| ACTIVITY |
Restate word for word the line with "Open the christophersbookroom author URL link" and the rest of the listing after it, ending at the final line, and include nothing else.

| INPUT DATA |
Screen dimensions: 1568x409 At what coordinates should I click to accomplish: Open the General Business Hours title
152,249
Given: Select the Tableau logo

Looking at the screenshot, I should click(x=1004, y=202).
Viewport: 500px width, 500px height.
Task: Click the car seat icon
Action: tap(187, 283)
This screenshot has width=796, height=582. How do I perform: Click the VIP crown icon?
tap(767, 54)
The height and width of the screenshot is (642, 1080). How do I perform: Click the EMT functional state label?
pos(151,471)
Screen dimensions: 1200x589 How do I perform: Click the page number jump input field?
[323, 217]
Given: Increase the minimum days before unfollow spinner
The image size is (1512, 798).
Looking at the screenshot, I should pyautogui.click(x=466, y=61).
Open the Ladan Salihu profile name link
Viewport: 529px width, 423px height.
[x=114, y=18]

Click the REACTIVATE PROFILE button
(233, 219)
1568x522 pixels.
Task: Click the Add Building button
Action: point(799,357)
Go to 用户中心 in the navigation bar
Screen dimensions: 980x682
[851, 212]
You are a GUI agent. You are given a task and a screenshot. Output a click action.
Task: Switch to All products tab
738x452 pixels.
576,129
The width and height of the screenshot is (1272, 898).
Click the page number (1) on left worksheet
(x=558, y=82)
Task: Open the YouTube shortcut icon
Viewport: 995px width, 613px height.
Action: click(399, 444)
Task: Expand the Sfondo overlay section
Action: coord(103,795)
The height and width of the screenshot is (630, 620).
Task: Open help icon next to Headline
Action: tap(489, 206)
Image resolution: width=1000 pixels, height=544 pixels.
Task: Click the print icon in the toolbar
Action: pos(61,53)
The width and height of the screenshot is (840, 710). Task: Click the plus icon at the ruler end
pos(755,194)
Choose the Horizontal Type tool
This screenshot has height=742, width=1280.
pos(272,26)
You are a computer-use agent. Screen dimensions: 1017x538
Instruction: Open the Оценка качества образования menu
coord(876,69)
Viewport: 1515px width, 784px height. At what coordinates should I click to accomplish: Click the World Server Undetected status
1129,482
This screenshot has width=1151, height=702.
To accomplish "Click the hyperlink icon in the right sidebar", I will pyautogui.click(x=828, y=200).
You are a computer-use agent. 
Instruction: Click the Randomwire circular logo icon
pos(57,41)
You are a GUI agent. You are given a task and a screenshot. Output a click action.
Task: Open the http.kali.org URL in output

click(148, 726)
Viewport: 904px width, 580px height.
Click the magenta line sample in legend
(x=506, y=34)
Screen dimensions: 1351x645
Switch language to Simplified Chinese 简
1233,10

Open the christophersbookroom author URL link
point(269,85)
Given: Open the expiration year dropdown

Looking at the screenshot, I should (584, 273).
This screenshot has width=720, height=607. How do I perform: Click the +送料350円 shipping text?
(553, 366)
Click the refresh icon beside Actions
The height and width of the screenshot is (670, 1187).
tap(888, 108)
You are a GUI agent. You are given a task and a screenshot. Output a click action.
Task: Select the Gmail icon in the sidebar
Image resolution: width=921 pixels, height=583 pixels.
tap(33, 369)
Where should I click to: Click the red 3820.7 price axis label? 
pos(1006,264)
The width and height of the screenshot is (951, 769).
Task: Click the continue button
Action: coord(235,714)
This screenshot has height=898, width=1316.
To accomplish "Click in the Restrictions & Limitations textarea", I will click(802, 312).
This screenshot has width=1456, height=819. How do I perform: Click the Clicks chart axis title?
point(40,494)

| SOLUTION TO THIS EXERCISE |
Open the christophersbookroom author URL link
point(269,85)
Given: Open the expiration year dropdown

Looking at the screenshot, I should (584, 273).
This screenshot has width=720, height=607. How do I perform: Click the +送料350円 shipping text?
(553, 366)
Click the refresh icon beside Actions
The height and width of the screenshot is (670, 1187).
tap(888, 108)
You are a GUI agent. You are given a task and a screenshot. Output a click action.
Task: Select the Gmail icon in the sidebar
Image resolution: width=921 pixels, height=583 pixels.
tap(33, 369)
Where should I click to: Click the red 3820.7 price axis label? 
pos(1006,264)
The width and height of the screenshot is (951, 769).
Task: Click the continue button
Action: coord(235,714)
This screenshot has height=898, width=1316.
To accomplish "Click in the Restrictions & Limitations textarea", I will click(802, 312).
This screenshot has width=1456, height=819. How do I perform: Click the Clicks chart axis title?
point(40,494)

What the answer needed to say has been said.